ミュージックロールについて

ピアノラにはめ込むミュージックロールは、薄い紙に穴をあけて音を記したものです。演奏者の解釈が紙にプリントされていることになります。ミュージックロールはたくさんの違った型、サイズがあります。1910年までは、定型の物は無く、88音のピアノラが生まれてから、この88音サイズが世界的にスタンダードのものとなり、大多数がこのタイプで生産されました。プレイヤーピアノでは、この楽器のために記録されたロールのみが演奏可能となります。全てを見てみると、無数の違ったタイプのロールが存在します。


ミュージックロールのレパートリーは限られていますが、ピアノのために作曲されたものは、ロールにすることが可能です。

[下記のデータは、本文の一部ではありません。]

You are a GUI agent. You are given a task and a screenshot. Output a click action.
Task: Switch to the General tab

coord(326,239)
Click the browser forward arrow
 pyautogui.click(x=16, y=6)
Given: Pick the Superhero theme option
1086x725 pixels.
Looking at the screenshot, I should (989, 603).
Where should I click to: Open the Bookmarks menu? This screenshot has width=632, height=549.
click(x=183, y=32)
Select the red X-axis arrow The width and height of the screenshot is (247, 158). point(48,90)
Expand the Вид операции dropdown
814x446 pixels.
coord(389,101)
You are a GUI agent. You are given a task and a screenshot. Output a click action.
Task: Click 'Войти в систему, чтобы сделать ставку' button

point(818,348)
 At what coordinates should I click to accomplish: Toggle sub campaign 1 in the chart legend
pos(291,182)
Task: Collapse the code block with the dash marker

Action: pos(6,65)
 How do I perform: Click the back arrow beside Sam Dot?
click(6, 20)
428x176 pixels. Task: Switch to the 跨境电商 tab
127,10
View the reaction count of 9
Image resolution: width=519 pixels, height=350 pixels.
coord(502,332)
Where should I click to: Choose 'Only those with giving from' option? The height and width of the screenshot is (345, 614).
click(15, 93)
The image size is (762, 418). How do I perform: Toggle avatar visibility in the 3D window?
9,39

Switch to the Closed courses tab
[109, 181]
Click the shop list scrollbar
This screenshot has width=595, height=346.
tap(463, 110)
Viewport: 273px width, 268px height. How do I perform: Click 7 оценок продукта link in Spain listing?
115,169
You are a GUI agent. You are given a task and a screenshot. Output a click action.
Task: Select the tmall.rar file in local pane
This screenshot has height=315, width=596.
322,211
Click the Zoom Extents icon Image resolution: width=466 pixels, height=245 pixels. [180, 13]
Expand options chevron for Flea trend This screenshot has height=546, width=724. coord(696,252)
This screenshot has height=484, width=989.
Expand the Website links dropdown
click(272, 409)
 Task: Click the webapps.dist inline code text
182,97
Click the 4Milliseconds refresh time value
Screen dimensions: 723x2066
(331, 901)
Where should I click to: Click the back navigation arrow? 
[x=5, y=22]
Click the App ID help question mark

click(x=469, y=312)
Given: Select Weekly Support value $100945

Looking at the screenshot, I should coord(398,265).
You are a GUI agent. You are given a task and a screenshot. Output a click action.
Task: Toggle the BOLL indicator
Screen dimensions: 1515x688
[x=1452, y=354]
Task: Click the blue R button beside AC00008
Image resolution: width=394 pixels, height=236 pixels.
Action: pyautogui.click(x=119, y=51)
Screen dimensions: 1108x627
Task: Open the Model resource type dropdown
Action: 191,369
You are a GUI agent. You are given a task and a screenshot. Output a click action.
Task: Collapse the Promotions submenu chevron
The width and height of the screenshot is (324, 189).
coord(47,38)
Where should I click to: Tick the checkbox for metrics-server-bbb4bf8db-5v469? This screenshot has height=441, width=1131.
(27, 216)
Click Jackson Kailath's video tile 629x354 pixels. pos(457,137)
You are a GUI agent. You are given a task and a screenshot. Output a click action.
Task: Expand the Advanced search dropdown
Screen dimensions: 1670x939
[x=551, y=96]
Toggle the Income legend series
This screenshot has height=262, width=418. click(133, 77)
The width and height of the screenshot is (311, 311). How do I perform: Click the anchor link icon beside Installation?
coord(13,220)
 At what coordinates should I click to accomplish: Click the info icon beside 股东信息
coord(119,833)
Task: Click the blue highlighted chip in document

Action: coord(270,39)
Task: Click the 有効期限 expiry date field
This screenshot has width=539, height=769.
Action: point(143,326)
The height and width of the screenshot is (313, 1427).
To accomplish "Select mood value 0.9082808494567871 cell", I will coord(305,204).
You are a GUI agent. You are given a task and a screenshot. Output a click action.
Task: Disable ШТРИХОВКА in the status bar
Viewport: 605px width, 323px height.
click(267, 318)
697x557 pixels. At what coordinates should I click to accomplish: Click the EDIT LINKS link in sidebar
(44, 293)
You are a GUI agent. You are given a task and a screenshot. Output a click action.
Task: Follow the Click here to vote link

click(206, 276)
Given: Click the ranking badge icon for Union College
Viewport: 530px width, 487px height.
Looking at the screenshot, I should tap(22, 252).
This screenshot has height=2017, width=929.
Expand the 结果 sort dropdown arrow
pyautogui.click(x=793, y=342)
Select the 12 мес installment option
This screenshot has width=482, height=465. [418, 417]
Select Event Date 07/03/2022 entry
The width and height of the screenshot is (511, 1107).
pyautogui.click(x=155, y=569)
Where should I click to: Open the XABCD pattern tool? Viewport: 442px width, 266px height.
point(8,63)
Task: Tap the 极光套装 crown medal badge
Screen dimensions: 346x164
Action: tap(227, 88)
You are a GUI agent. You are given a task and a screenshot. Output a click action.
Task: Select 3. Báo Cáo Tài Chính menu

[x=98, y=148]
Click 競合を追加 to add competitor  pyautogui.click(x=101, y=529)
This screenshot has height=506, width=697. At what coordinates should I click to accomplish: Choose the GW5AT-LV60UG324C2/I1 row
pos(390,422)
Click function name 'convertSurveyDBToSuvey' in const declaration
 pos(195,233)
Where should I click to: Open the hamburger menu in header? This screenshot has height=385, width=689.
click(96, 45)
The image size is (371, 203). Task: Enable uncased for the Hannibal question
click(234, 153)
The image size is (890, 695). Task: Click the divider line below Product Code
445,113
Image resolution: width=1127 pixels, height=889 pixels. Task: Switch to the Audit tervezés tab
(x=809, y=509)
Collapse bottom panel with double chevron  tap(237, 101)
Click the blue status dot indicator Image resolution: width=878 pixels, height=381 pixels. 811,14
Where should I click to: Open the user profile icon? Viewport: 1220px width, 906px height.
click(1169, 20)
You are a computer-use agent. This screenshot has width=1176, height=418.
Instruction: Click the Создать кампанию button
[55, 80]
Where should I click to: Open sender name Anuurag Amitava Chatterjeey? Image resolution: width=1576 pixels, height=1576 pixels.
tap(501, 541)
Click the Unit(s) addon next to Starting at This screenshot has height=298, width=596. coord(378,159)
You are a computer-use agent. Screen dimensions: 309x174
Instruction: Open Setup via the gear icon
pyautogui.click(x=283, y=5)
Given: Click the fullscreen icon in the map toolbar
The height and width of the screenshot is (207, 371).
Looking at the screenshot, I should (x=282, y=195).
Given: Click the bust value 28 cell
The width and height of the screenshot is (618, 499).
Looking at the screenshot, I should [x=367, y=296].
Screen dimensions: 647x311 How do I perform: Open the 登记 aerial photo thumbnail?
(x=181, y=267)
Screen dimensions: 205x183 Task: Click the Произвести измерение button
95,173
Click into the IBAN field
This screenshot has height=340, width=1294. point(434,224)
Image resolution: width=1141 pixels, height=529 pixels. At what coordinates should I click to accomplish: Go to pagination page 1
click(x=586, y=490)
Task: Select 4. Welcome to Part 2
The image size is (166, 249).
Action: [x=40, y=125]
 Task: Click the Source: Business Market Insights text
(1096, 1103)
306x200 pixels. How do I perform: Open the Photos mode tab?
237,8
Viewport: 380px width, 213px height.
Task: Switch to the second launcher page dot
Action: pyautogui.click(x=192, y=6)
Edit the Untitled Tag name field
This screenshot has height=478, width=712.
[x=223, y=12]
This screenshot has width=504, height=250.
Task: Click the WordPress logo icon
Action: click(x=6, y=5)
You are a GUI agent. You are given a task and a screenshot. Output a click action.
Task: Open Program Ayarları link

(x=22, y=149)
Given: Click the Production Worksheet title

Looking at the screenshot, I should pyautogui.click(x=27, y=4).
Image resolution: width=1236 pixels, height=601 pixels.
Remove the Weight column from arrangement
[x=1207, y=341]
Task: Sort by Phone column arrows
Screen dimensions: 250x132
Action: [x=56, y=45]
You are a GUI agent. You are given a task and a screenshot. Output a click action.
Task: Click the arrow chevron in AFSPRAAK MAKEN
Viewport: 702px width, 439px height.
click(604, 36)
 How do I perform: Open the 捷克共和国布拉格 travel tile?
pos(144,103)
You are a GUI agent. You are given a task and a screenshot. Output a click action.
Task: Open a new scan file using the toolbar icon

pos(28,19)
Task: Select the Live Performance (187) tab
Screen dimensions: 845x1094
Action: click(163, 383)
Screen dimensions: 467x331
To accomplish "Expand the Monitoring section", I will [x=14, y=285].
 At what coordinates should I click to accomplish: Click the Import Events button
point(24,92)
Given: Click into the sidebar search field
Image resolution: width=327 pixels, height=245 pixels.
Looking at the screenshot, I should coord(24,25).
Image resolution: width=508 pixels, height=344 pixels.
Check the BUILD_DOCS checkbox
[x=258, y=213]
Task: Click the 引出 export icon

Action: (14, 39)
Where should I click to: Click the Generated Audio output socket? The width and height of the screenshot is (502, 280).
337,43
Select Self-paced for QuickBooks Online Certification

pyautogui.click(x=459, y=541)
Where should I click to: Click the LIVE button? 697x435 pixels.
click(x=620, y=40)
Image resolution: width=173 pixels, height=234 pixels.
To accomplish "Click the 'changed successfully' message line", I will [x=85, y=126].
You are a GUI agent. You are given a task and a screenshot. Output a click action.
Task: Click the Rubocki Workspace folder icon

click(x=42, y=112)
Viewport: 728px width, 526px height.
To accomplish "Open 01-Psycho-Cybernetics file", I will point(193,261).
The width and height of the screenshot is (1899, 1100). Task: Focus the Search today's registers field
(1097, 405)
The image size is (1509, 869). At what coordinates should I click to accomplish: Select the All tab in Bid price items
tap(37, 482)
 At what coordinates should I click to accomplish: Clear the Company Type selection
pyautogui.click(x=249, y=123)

そしてさらに、オーケストラ曲を2手、もしくは4手にアレンジしたもの、交響曲や序曲、ポピュラー音楽、オペラ、オペレッタ、ダンス音楽、歌曲などにも及びます。どんな曲でも、ピアノで弾けるものは、ロールに穴をあけて記録ができるのです。ストラヴィンスキー、ヒンデミット、アンタイルなどの近代作曲家は、プレイヤーピアノでしか演奏できない曲を作曲しています。これらの曲は、複雑すぎて、一人のピアニストの10本の指でも、さらに二人のピアニストの20本の指でも、演奏不可能かもしれません。